An opaque string is capable of handling all string operations through resilient function calls. Nothing about their implementation is exposed outside the standard library. Currently, these are used for lazily-bridged NSStrings that do not provide access to contiguous UTF-8 (i.e. ASCII) bytes in memory. This can be expanded in the future to support any kind of future string forms we may want or need to add.

All other strings are contiguous, that is, they can provide a pointer and length to valid UTF-8 bytes in memory.

An indirect string has declared in the ABI that it is capable of providing a pointer to validly-encoded UTF-8 bytes in memory through a resilient function. Currently, indirect strings are used for NSStrings that can provide access to contiguous UTF-8 in memory. Since the means by which they get a UTF-8 pointer is behind a resilient function call, they can also be used to support shared strings, that is strings which share their contents with some other data structure (e.g. Array<UInt8>). Accessing the content of an indirect string requires an extra level of indirection (hence the name) to get the pointer, but after that, they hit all the fast-paths in String’s implementation.

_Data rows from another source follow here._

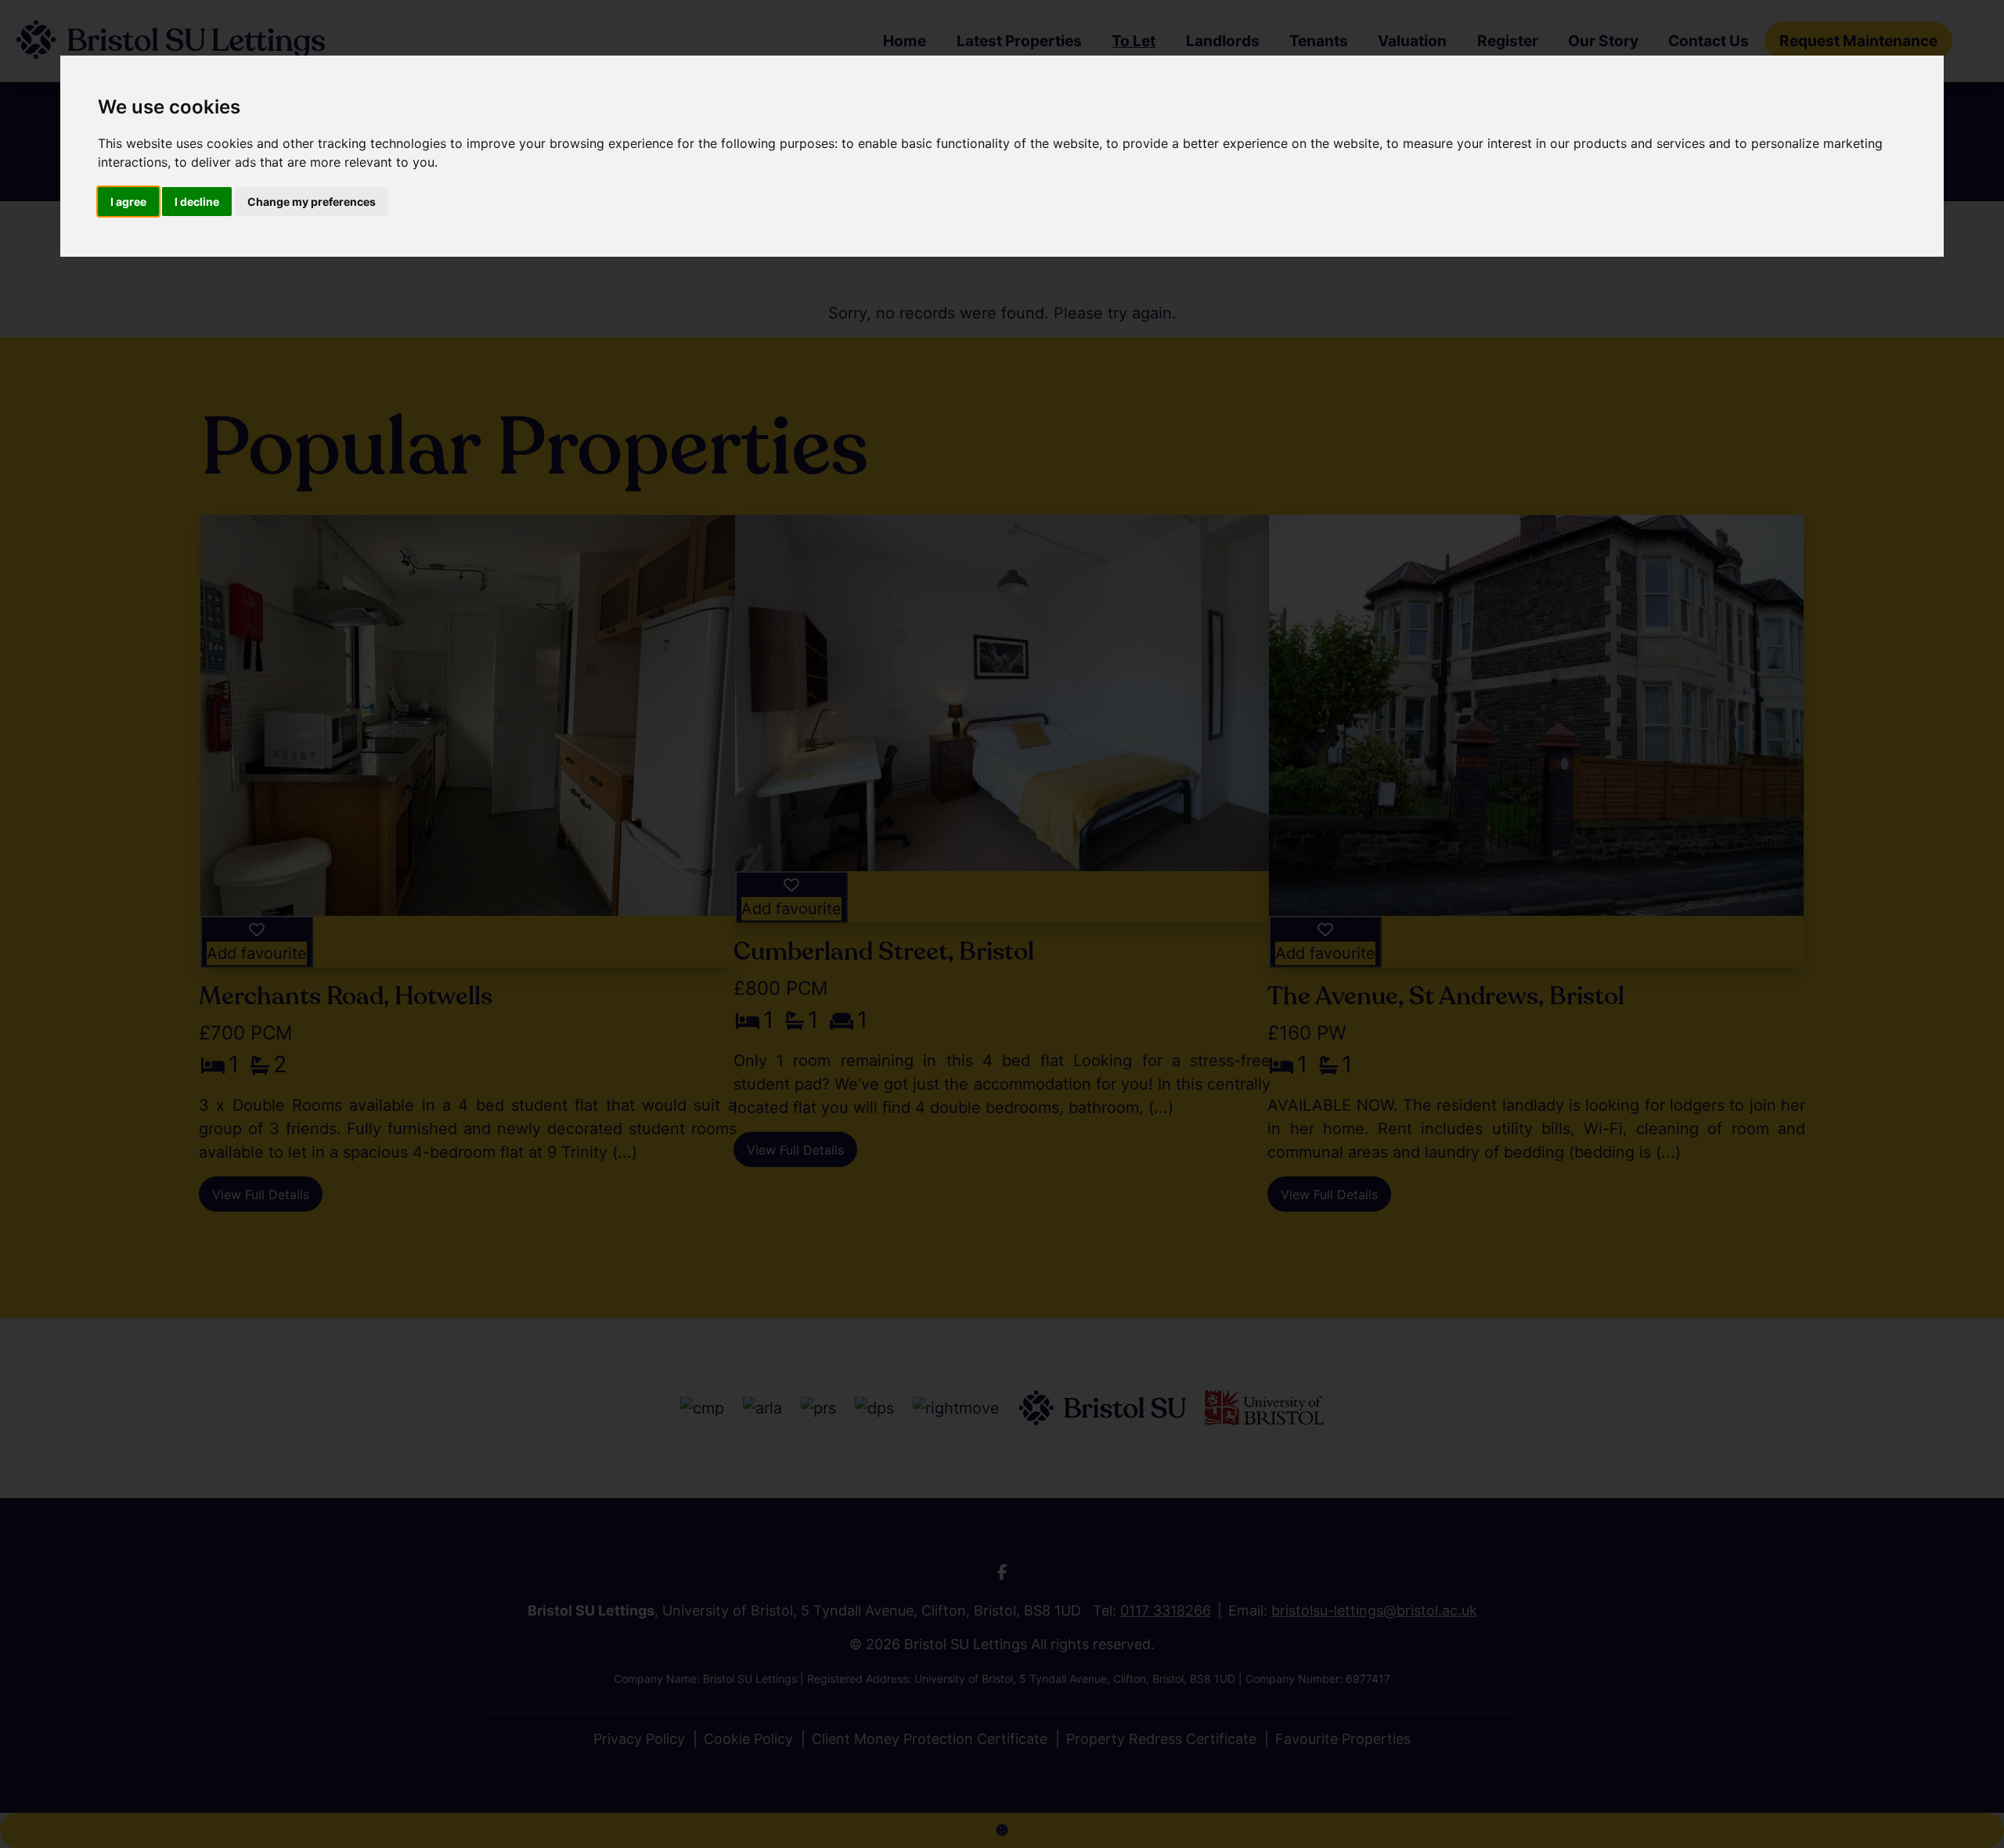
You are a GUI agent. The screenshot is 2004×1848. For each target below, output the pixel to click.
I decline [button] (197, 201)
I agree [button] (128, 201)
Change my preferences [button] (311, 201)
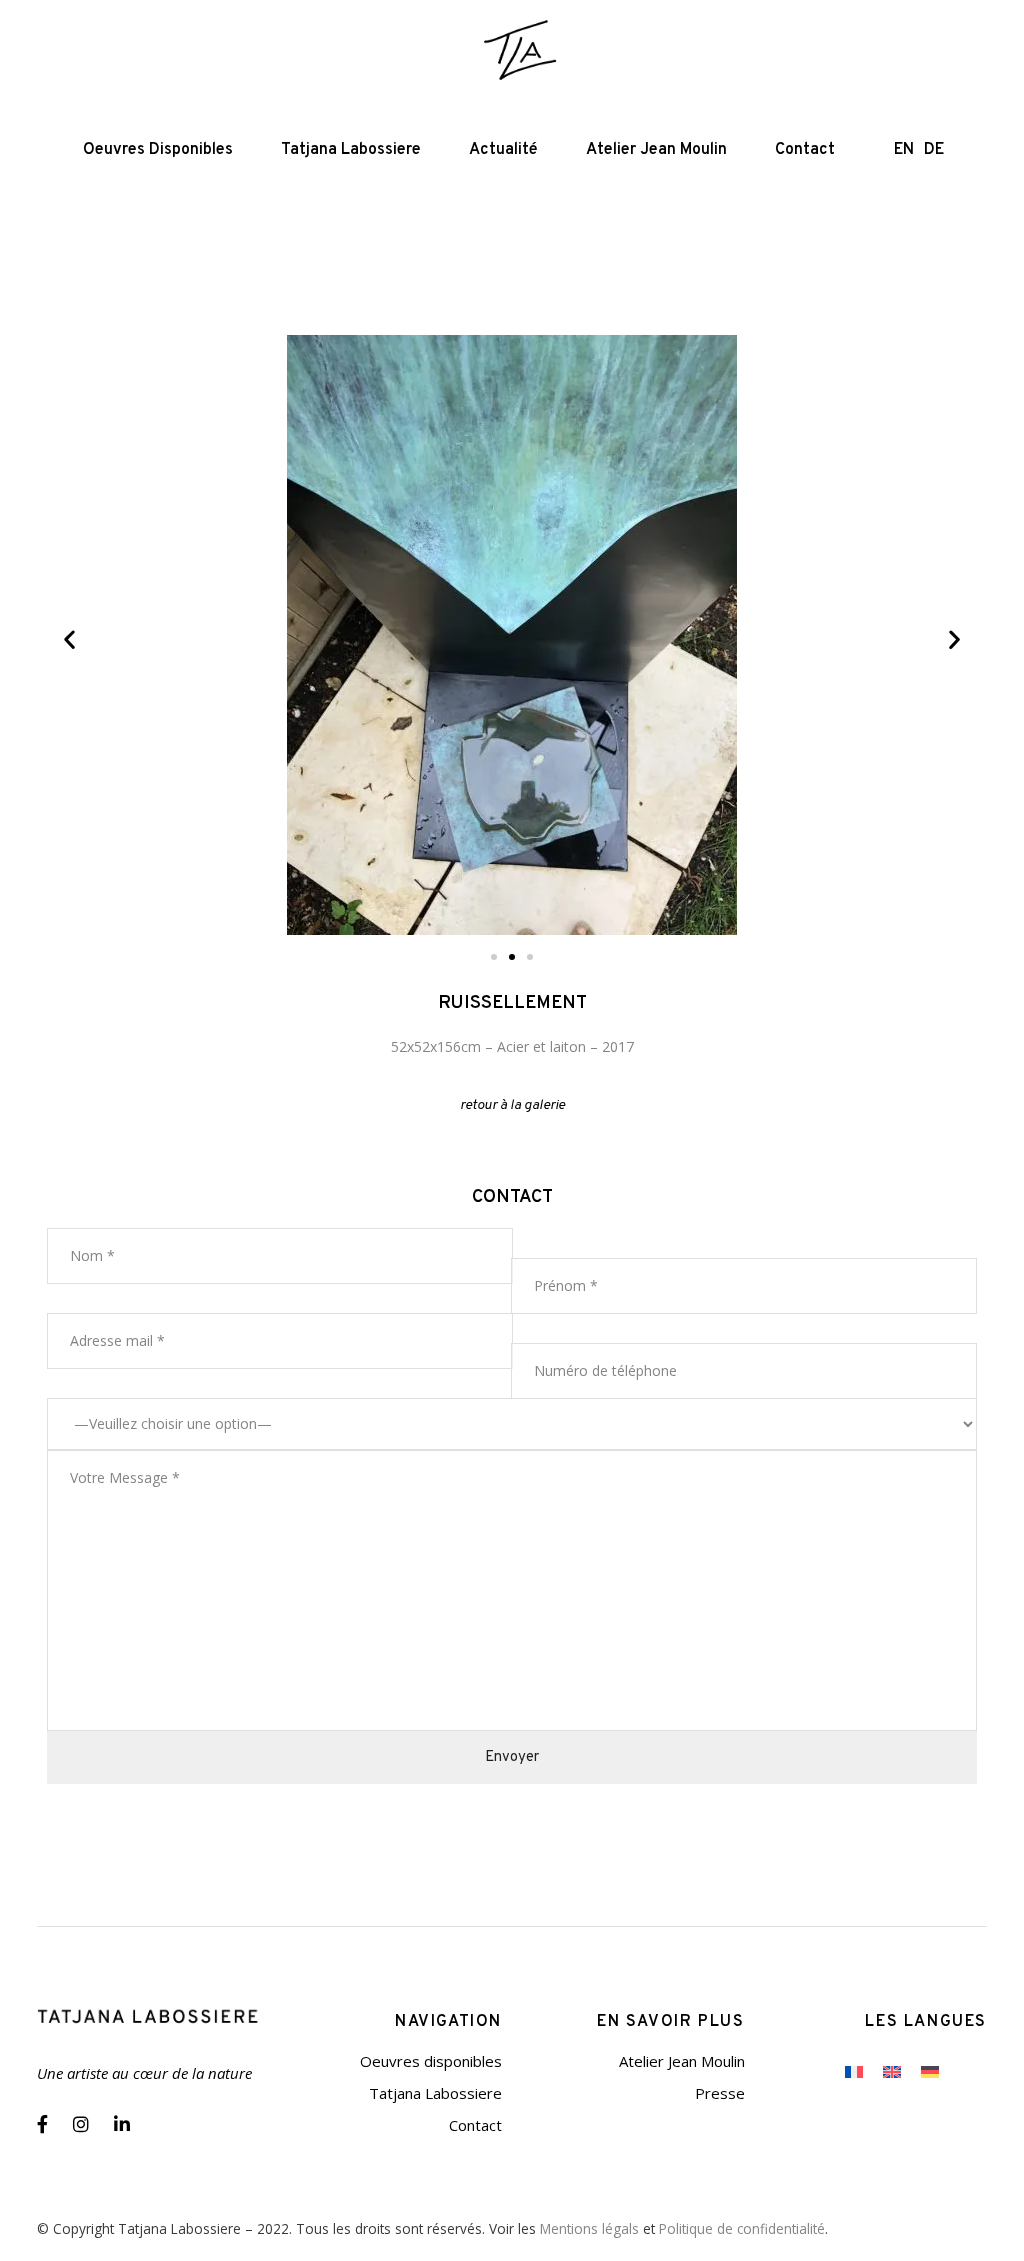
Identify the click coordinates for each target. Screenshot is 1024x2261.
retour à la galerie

Other contiguous strings are immediate, which means they are in Swift’s preferred form for the most efficient and direct access.

A small string packs its contents (up to 15 UTF-8 code units in length) directly in the String struct, without the need for a separate allocation.

A large string holds a reference to a class instance with tail-allocated contents at a statically known offset from the instance’s address. This means there is no additional indirection on top of the reference itself.

Contiguity

The most significant distinction, both for the standard library’s implementation of String’s API and performance-minded developers, is whether a String can provide contiguous-UTF-8 contents and how to get the pointer. SE-0247, currently under review, aims to deliver this. It lifts the veil one layer to expose contiguity.

Shared storage

The “indirect” contiguous form allows a string to share UTF-8 storage with another type rather than making a copy. Reads pay the cost of an extra level of indirection, but are still contiguous and fast.

This would allow Strings to be created sharing storage with an Array<UInt8>/Data/ByteBuffer/etc. UTF-8 validation should still happen (though we could consider an “unsafe” opt-out as in Rust), and there’s some decision decisions in how best to surface this.

Substring could have a withSharedString { ... } API, which vends such an indirect string for the purposes of interacting with APIs taking a String, without actually copying out the substring. Care would have to be taken to not overly-extend the lifetime of a much larger allocation. We could also consider an alternative approach similar to withoutActuallyEscaping, where the shared-storage class is stack-allocated and we issue a trap if it escaped.

In a world with more shared storage, we’d want to provide developers answers to the following:

  • Is immediate — Is this string in the fastest possible representation, i.e. the fewest levels of indirection
  • Excess storage estimate — How much memory could be freed up by copying into an immediate representation.

as well as an explicit copying method or initializer to force the string into an immediate representation.

Small and large

The standard library has an internal _SmallString struct which is used for string contents of up to 15 UTF-8 code units, as well as ways to query if a string is in the small form. This could be useful to developers in rare situations, e.g. operating directly on the struct rather than spilling to the stack as withUTF8 would do. We would need to discover more use cases to justify it’s addition.

Performance flags

String remembers performance-relevant information about its contents through the use of performance flags.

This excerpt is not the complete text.